#### WORK ITEM:
The response should consist of the records that follow, printed exactly.

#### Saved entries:
===============
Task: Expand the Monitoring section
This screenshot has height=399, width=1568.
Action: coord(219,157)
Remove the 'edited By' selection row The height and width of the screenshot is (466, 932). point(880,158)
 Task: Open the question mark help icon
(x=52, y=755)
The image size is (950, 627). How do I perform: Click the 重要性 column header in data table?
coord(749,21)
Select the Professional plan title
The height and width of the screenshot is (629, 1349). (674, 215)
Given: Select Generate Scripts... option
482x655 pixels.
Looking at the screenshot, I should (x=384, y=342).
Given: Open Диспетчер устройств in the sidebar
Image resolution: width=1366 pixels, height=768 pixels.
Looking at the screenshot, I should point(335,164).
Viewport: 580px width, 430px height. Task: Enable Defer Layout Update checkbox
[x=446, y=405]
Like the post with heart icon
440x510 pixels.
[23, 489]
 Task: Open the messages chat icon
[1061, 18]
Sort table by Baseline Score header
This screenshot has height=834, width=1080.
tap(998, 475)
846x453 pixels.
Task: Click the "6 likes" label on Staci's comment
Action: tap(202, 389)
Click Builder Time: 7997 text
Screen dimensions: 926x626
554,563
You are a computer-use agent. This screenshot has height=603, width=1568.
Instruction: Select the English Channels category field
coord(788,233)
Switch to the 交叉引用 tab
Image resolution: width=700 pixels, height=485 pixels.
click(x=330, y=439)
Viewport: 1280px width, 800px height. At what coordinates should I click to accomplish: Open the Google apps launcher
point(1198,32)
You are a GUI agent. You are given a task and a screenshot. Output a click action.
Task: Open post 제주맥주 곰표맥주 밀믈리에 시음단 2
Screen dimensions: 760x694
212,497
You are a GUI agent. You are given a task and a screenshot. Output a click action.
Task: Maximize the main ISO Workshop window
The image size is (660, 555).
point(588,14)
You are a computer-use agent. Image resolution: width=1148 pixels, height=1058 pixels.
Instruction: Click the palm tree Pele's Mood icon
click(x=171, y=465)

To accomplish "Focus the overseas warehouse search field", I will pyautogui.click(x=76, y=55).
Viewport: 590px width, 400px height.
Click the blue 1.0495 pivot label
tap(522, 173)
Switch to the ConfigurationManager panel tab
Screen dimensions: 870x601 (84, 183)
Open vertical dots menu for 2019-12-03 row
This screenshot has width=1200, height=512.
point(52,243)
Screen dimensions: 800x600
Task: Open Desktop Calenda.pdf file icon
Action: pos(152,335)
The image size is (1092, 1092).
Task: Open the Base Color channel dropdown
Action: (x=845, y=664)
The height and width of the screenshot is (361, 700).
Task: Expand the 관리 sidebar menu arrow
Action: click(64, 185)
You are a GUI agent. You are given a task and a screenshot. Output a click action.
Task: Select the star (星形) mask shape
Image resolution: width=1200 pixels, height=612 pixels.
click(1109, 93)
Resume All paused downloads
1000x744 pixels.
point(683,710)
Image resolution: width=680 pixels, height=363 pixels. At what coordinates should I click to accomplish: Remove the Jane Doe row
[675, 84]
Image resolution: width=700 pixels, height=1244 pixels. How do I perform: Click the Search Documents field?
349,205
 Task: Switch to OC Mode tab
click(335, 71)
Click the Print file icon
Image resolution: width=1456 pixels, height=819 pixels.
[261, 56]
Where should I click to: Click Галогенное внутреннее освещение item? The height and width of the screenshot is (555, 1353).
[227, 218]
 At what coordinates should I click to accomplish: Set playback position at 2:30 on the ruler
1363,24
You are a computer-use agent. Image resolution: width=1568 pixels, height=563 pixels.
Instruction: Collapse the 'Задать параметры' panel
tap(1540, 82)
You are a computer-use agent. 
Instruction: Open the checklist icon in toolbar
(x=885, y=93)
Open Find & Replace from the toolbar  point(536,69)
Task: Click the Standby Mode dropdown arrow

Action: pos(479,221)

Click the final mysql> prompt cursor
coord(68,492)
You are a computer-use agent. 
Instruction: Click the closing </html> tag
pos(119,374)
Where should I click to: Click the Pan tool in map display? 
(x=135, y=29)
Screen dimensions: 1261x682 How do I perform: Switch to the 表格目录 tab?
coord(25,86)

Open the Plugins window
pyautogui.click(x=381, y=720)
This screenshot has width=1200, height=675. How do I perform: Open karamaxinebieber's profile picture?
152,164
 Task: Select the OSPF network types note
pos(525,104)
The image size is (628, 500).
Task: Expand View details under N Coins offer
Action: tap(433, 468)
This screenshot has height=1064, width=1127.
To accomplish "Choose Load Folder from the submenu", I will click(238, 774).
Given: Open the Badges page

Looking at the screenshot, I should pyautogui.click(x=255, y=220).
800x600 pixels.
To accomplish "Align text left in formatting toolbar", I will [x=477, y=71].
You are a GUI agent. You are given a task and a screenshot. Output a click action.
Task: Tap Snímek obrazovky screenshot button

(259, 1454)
===============
#### WRITTEN ANSWER:
Task: Expand the Monitoring section
This screenshot has height=399, width=1568.
Action: coord(219,157)
Remove the 'edited By' selection row The height and width of the screenshot is (466, 932). point(880,158)
 Task: Open the question mark help icon
(x=52, y=755)
The image size is (950, 627). How do I perform: Click the 重要性 column header in data table?
coord(749,21)
Select the Professional plan title
The height and width of the screenshot is (629, 1349). (674, 215)
Given: Select Generate Scripts... option
482x655 pixels.
Looking at the screenshot, I should (x=384, y=342).
Given: Open Диспетчер устройств in the sidebar
Image resolution: width=1366 pixels, height=768 pixels.
Looking at the screenshot, I should point(335,164).
Viewport: 580px width, 430px height. Task: Enable Defer Layout Update checkbox
[x=446, y=405]
Like the post with heart icon
440x510 pixels.
[23, 489]
 Task: Open the messages chat icon
[1061, 18]
Sort table by Baseline Score header
This screenshot has height=834, width=1080.
tap(998, 475)
846x453 pixels.
Task: Click the "6 likes" label on Staci's comment
Action: tap(202, 389)
Click Builder Time: 7997 text
Screen dimensions: 926x626
554,563
You are a computer-use agent. This screenshot has height=603, width=1568.
Instruction: Select the English Channels category field
coord(788,233)
Switch to the 交叉引用 tab
Image resolution: width=700 pixels, height=485 pixels.
click(x=330, y=439)
Viewport: 1280px width, 800px height. At what coordinates should I click to accomplish: Open the Google apps launcher
point(1198,32)
You are a GUI agent. You are given a task and a screenshot. Output a click action.
Task: Open post 제주맥주 곰표맥주 밀믈리에 시음단 2
Screen dimensions: 760x694
212,497
You are a GUI agent. You are given a task and a screenshot. Output a click action.
Task: Maximize the main ISO Workshop window
The image size is (660, 555).
point(588,14)
You are a computer-use agent. Image resolution: width=1148 pixels, height=1058 pixels.
Instruction: Click the palm tree Pele's Mood icon
click(x=171, y=465)

To accomplish "Focus the overseas warehouse search field", I will pyautogui.click(x=76, y=55).
Viewport: 590px width, 400px height.
Click the blue 1.0495 pivot label
tap(522, 173)
Switch to the ConfigurationManager panel tab
Screen dimensions: 870x601 (84, 183)
Open vertical dots menu for 2019-12-03 row
This screenshot has width=1200, height=512.
point(52,243)
Screen dimensions: 800x600
Task: Open Desktop Calenda.pdf file icon
Action: pos(152,335)
The image size is (1092, 1092).
Task: Open the Base Color channel dropdown
Action: (x=845, y=664)
The height and width of the screenshot is (361, 700).
Task: Expand the 관리 sidebar menu arrow
Action: click(64, 185)
You are a GUI agent. You are given a task and a screenshot. Output a click action.
Task: Select the star (星形) mask shape
Image resolution: width=1200 pixels, height=612 pixels.
click(1109, 93)
Resume All paused downloads
1000x744 pixels.
point(683,710)
Image resolution: width=680 pixels, height=363 pixels. At what coordinates should I click to accomplish: Remove the Jane Doe row
[675, 84]
Image resolution: width=700 pixels, height=1244 pixels. How do I perform: Click the Search Documents field?
349,205
 Task: Switch to OC Mode tab
click(335, 71)
Click the Print file icon
Image resolution: width=1456 pixels, height=819 pixels.
[261, 56]
Where should I click to: Click Галогенное внутреннее освещение item? The height and width of the screenshot is (555, 1353).
[227, 218]
 At what coordinates should I click to accomplish: Set playback position at 2:30 on the ruler
1363,24
You are a computer-use agent. Image resolution: width=1568 pixels, height=563 pixels.
Instruction: Collapse the 'Задать параметры' panel
tap(1540, 82)
You are a computer-use agent. 
Instruction: Open the checklist icon in toolbar
(x=885, y=93)
Open Find & Replace from the toolbar  point(536,69)
Task: Click the Standby Mode dropdown arrow

Action: pos(479,221)

Click the final mysql> prompt cursor
coord(68,492)
You are a computer-use agent. 
Instruction: Click the closing </html> tag
pos(119,374)
Where should I click to: Click the Pan tool in map display? 
(x=135, y=29)
Screen dimensions: 1261x682 How do I perform: Switch to the 表格目录 tab?
coord(25,86)

Open the Plugins window
pyautogui.click(x=381, y=720)
This screenshot has width=1200, height=675. How do I perform: Open karamaxinebieber's profile picture?
152,164
 Task: Select the OSPF network types note
pos(525,104)
The image size is (628, 500).
Task: Expand View details under N Coins offer
Action: tap(433, 468)
This screenshot has height=1064, width=1127.
To accomplish "Choose Load Folder from the submenu", I will click(238, 774).
Given: Open the Badges page

Looking at the screenshot, I should pyautogui.click(x=255, y=220).
800x600 pixels.
To accomplish "Align text left in formatting toolbar", I will [x=477, y=71].
You are a GUI agent. You are given a task and a screenshot. Output a click action.
Task: Tap Snímek obrazovky screenshot button

(259, 1454)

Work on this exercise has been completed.